As the markets have grown in popularity, concerns have arisen about insider trading. None of those issues has arisen yet with regards to the Oscars, and the winners themselves are famously a closely guarded secret, known only to the accountants at PwC.

But with contracts offered on which celebrities will attend, and which words will be spoken on stage (“ballet” is trading at 62¢ on Polymarket) it’s not hard to imagine the possibilities for mischief.

Kalshi maintains surveillance systems to flag suspicious trading activity, similar to those used on stock exchanges.
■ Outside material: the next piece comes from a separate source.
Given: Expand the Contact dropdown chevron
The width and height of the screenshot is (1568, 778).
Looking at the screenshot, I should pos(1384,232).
“If the system flags something, we look into it,” Such says. “And then, because we have everyone’s information, we can be like, ‘Oh, wow. This is Nicole Kidman’s high school best friend,’ or whatever, right? The surveillance system and identity verification does the trick.”
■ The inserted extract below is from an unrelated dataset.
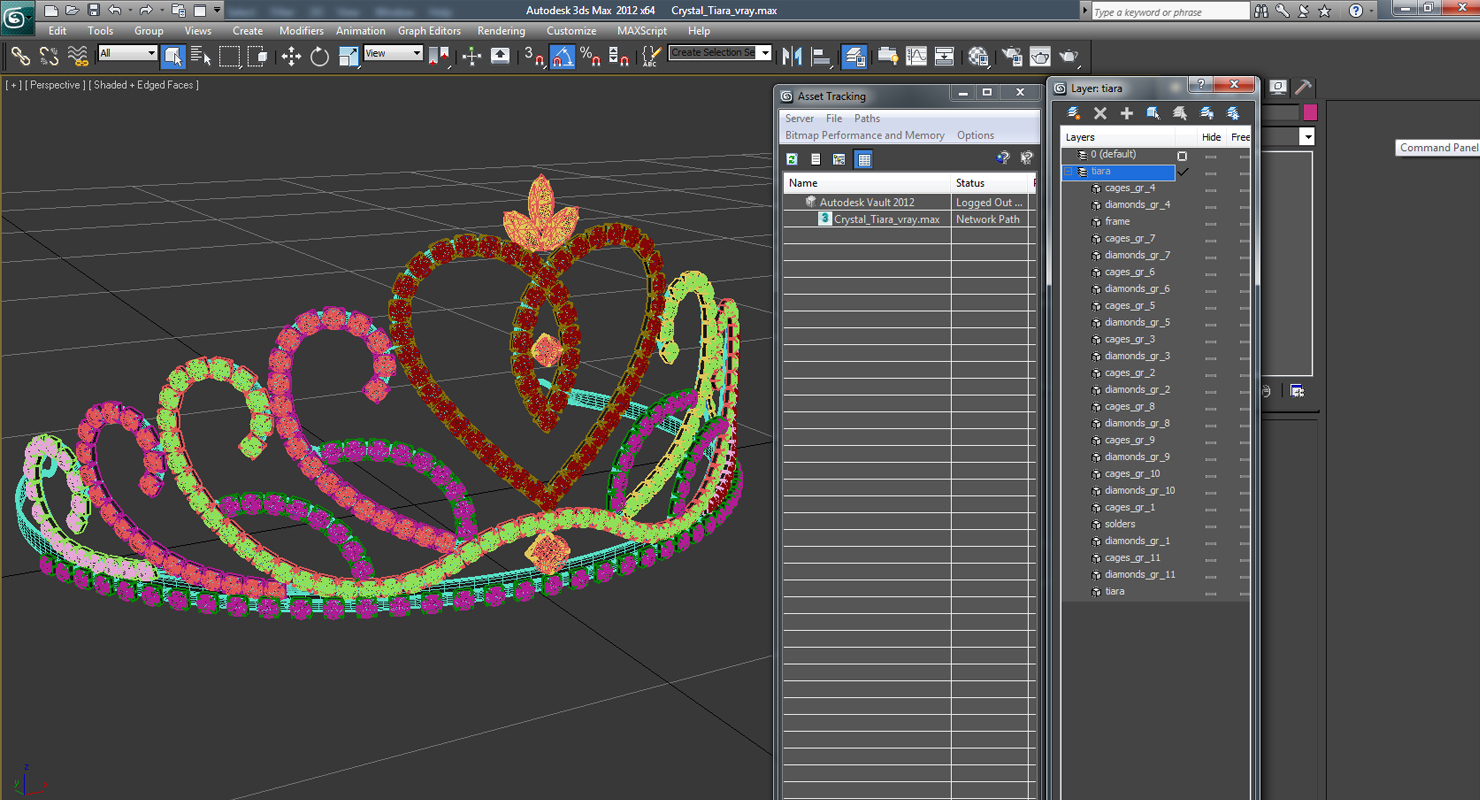The image size is (1480, 800).
Task: Toggle Hide for cages_gr_4 object
Action: point(1211,188)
Kalshi forbids Academy members from trading on Oscar contracts. The Academy does not have an explicit rule against it, but does have maintain Standards of Conduct that require a general level of professionalism and integrity in the voting process.

Kalshi did face controversy in 2025, when it offered contracts on whether the Oscar TV ratings would exceed the viewership in previous years. The initial reporting showed that viewership was down — and so the contracts resolved to “no.” But the next day, additional data showed that the ratings were actually up. Kalshi faulted the New York Times — one of the authorities cited in its contract — saying the paper did not make clear that the initial data was preliminary.

“It’s just a weird edge case,” Such says. “It’s not really on us — like, we’re not the ones who got it wrong. And in fact, we have to abide by what we say in the contract.”

Kalshi is not offering an Oscar viewership contract this year.

DraftKings is overwhelmingly a platform for sports betting. But its Oscar offerings, which now include prediction markets as well as wagering, have proved to be a draw for female users.

“We’re not only a sports company,” says Johnny Avello, director of race and sports operations at DraftKings. “We’re an entertainment company. Our customers tell us what they want, and we oblige.”

Still, in terms of volume, it remains a novelty: “Don’t ever confuse this with what we’re going to take on a Sunday NFL game. That is no joke,” says Avello.